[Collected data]
————

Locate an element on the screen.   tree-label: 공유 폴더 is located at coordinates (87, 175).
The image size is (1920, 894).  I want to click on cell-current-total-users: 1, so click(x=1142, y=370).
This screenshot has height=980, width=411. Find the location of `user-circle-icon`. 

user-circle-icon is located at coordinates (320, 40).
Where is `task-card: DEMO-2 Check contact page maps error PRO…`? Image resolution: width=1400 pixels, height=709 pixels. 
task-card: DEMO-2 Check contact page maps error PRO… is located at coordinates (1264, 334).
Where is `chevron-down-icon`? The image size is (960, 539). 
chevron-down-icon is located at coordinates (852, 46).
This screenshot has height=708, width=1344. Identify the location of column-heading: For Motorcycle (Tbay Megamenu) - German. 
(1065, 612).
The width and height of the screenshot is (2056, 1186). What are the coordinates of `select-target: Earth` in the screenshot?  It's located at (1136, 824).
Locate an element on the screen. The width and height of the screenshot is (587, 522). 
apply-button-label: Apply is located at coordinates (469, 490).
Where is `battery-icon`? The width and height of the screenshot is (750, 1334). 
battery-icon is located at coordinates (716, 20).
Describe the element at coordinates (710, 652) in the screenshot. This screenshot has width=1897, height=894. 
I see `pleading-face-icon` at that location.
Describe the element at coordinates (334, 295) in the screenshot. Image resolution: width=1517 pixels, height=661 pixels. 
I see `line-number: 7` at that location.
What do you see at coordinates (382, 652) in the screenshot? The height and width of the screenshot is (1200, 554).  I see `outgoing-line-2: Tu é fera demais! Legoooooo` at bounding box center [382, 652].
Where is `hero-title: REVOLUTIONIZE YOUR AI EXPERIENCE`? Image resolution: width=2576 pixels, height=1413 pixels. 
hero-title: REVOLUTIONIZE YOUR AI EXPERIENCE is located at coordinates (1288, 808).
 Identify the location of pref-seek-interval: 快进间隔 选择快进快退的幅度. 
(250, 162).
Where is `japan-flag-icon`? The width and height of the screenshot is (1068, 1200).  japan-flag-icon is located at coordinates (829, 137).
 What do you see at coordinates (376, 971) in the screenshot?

————

**WHAT TO DO**
Please reproduce every line of the listing above, unchanged and in the same order.

**ANSWER BOX**
Locate an element on the screen.   tree-label: 공유 폴더 is located at coordinates (87, 175).
The image size is (1920, 894).  I want to click on cell-current-total-users: 1, so click(x=1142, y=370).
This screenshot has height=980, width=411. Find the location of `user-circle-icon`. 

user-circle-icon is located at coordinates (320, 40).
Where is `task-card: DEMO-2 Check contact page maps error PRO…`? Image resolution: width=1400 pixels, height=709 pixels. 
task-card: DEMO-2 Check contact page maps error PRO… is located at coordinates (1264, 334).
Where is `chevron-down-icon`? The image size is (960, 539). 
chevron-down-icon is located at coordinates (852, 46).
This screenshot has height=708, width=1344. Identify the location of column-heading: For Motorcycle (Tbay Megamenu) - German. 
(1065, 612).
The width and height of the screenshot is (2056, 1186). What are the coordinates of `select-target: Earth` in the screenshot?  It's located at (1136, 824).
Locate an element on the screen. The width and height of the screenshot is (587, 522). 
apply-button-label: Apply is located at coordinates (469, 490).
Where is `battery-icon`? The width and height of the screenshot is (750, 1334). 
battery-icon is located at coordinates (716, 20).
Describe the element at coordinates (710, 652) in the screenshot. This screenshot has width=1897, height=894. 
I see `pleading-face-icon` at that location.
Describe the element at coordinates (334, 295) in the screenshot. Image resolution: width=1517 pixels, height=661 pixels. 
I see `line-number: 7` at that location.
What do you see at coordinates (382, 652) in the screenshot? The height and width of the screenshot is (1200, 554).  I see `outgoing-line-2: Tu é fera demais! Legoooooo` at bounding box center [382, 652].
Where is `hero-title: REVOLUTIONIZE YOUR AI EXPERIENCE`? Image resolution: width=2576 pixels, height=1413 pixels. 
hero-title: REVOLUTIONIZE YOUR AI EXPERIENCE is located at coordinates (1288, 808).
 Identify the location of pref-seek-interval: 快进间隔 选择快进快退的幅度. 
(250, 162).
Where is `japan-flag-icon`? The width and height of the screenshot is (1068, 1200).  japan-flag-icon is located at coordinates (829, 137).
 What do you see at coordinates (376, 971) in the screenshot?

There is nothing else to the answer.